Alih-alih membiarkan desa yang mati-matian mencoba melindungi Ikan Jurung dan membatasi penangkapannya, bukankah lebih baik jika perlindungan terhadap satwa ini ditetapkan melalui Qanun? Dalam bulan-bulan terakhir ini, Pemerintah Aceh telah membahas dan mendiskusikan rancangan Qanun untuk perlindungan satwa liar yang dominan didorong oleh konflik antara satwa dan manusia dalam konteks melindungi satwa liar agar tidak terbunuh atau cedera akibat berkonflik dengan manusia sekaligus melindungi manusia agar tidak terbunuh atau mendapat musibah dari satwa liar tertentu.

Selain itu, Qanun tersebut juga dimaksudkan untuk menyelamatkan satwa dari kepunahan akibat hilangnya habitat, putusnya koridor, serta perburuan dan perdagangan ilegal. Begitupun, penulis tidak yakin bahwa perlindungan terhadap Ikan Jurung masuk secara spesifik dalam pengaturan yang dimuat oleh Qanun tersebut. Apalagi belum pernah terdengar adanya konflik yang terjadi antara Ikan Jurung dengan manusia.

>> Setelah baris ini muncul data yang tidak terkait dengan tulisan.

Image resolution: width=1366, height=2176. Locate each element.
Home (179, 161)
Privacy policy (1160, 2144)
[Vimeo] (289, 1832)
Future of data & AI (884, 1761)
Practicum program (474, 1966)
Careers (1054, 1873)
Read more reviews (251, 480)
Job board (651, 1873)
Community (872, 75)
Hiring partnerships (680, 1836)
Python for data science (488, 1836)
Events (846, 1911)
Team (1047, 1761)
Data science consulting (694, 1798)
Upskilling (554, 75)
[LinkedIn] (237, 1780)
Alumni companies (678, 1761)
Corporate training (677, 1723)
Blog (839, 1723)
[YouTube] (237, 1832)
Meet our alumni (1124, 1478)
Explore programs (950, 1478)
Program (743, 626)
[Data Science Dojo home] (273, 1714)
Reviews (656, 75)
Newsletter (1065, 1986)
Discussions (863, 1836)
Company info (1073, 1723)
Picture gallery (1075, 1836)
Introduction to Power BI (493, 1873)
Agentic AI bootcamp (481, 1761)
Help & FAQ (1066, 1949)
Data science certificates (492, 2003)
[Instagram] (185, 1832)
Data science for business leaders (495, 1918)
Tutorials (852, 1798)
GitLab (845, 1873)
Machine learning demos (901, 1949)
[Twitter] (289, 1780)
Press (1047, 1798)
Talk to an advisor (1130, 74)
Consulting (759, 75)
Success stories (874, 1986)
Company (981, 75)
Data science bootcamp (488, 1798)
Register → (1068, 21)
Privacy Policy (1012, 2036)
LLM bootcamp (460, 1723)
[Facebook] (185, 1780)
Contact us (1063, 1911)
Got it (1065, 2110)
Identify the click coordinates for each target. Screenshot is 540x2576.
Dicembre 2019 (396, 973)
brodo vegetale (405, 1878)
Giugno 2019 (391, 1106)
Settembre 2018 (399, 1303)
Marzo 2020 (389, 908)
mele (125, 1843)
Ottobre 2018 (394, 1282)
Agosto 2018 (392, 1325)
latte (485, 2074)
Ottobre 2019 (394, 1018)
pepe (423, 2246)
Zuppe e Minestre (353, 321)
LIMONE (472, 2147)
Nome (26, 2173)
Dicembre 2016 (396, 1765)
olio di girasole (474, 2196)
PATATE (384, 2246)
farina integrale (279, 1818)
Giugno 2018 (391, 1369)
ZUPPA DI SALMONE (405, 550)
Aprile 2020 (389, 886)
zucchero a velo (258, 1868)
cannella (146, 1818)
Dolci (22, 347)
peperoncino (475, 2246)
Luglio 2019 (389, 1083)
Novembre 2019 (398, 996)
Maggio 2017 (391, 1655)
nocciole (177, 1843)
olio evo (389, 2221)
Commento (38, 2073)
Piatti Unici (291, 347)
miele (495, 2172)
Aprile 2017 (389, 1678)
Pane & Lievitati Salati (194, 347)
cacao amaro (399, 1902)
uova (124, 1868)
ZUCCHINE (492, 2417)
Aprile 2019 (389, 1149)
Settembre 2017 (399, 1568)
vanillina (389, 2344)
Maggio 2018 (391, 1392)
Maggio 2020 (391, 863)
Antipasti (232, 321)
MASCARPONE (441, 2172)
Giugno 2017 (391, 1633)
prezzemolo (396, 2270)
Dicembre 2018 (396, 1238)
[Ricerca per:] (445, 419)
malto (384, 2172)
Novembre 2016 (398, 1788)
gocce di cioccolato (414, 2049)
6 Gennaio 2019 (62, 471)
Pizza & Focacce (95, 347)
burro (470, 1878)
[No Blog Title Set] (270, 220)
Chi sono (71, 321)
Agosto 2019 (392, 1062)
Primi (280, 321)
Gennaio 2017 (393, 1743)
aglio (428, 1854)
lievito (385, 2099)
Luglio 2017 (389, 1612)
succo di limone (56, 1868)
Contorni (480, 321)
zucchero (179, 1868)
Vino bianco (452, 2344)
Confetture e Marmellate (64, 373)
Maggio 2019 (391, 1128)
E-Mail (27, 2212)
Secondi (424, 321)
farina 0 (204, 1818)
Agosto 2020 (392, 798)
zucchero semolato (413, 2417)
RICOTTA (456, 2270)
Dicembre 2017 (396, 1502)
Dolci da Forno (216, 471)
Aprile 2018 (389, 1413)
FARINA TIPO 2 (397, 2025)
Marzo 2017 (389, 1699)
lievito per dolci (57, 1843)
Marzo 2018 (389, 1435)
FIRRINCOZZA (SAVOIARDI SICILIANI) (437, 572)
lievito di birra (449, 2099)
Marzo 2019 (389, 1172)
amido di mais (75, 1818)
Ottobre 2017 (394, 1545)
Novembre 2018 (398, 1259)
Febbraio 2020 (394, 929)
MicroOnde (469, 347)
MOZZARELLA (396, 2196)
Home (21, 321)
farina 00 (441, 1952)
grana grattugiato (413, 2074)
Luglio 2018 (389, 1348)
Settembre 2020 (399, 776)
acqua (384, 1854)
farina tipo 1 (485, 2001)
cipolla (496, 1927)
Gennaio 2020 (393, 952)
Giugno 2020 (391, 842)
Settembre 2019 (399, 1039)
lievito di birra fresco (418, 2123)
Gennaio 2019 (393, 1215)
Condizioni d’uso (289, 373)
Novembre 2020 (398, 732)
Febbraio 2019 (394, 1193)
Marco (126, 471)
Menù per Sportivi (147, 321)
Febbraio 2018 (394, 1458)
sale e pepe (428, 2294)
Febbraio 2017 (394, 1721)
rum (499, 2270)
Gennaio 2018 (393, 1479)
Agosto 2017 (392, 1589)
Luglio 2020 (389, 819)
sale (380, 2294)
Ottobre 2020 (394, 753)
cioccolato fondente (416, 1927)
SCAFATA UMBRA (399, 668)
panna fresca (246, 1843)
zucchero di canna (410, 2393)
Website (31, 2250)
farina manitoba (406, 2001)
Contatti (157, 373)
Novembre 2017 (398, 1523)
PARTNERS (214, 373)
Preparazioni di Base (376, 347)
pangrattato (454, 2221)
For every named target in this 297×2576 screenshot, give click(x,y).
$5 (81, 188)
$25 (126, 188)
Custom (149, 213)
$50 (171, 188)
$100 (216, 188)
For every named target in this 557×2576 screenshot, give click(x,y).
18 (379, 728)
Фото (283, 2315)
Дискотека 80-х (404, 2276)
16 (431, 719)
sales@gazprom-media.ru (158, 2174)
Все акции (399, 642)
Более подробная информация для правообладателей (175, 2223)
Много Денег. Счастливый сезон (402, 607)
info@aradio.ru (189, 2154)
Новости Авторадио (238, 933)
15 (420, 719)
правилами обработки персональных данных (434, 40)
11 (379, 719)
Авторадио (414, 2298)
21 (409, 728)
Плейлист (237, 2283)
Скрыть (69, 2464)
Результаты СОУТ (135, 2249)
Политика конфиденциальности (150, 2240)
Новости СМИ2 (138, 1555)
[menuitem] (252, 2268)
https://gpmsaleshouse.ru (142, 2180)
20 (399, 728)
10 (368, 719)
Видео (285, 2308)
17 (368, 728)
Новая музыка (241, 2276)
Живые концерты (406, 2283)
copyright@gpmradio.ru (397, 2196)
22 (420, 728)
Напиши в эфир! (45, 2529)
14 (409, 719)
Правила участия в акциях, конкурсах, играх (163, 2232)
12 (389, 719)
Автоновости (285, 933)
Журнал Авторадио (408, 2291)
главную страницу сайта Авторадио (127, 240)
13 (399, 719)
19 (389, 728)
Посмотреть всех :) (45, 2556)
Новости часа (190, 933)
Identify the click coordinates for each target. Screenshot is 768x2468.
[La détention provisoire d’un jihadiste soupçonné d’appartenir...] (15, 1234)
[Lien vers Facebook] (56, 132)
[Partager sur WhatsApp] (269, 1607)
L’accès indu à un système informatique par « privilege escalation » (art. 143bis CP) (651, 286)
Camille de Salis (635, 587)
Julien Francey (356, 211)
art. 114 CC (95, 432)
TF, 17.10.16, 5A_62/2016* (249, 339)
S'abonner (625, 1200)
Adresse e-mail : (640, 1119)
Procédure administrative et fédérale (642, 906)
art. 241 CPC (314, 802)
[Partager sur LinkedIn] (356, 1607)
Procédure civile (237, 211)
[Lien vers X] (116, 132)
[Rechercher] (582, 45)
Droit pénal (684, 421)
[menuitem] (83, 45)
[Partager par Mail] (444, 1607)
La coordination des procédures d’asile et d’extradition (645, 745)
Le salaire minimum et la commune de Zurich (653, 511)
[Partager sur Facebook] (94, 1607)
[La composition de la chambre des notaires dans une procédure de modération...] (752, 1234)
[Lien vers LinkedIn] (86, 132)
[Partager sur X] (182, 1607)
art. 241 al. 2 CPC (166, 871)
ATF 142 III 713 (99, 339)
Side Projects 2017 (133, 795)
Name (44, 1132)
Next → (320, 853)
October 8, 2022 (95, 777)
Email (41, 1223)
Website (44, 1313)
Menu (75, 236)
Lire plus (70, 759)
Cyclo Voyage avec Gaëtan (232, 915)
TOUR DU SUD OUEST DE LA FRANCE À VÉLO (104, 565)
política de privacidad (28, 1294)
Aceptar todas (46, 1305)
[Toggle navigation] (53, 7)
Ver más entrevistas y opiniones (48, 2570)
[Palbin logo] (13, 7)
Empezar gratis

Pengaturan perlindungan Ikan Jurung dengan instrumen hukum berbentuk Qanun tentu dapat memperkuat upaya-upaya perlindungan yang coba diterapkan oleh masyarakat desa melalui peraturan desa mereka. Adanya beberapa desa yang menetapkan upaya perlindungan lokal patut dianggap sebagai kebutuhan yang bukan lagi lokalistik tetapi regional.

Oleh karena itu, menggunakan momentum pembahasan Rancangan Qanun tersebut untuk memperkuat perlindungan dan pelestarian Ikan Jurung, an sich, sebagai jaminan kebersihan sungai adalah langkah yang perlu dilakukan. Jika pelestarian dan perlindungan dimaksud sampai pada “tingkat” ikan larangan tentu sangat baik.

Tetapi, boleh jadi, Pemerintah Aceh telah memikirkannya dan memasukkan perlindungan ikan ke dalam perlindungan satwa liar di Aceh. Semoga.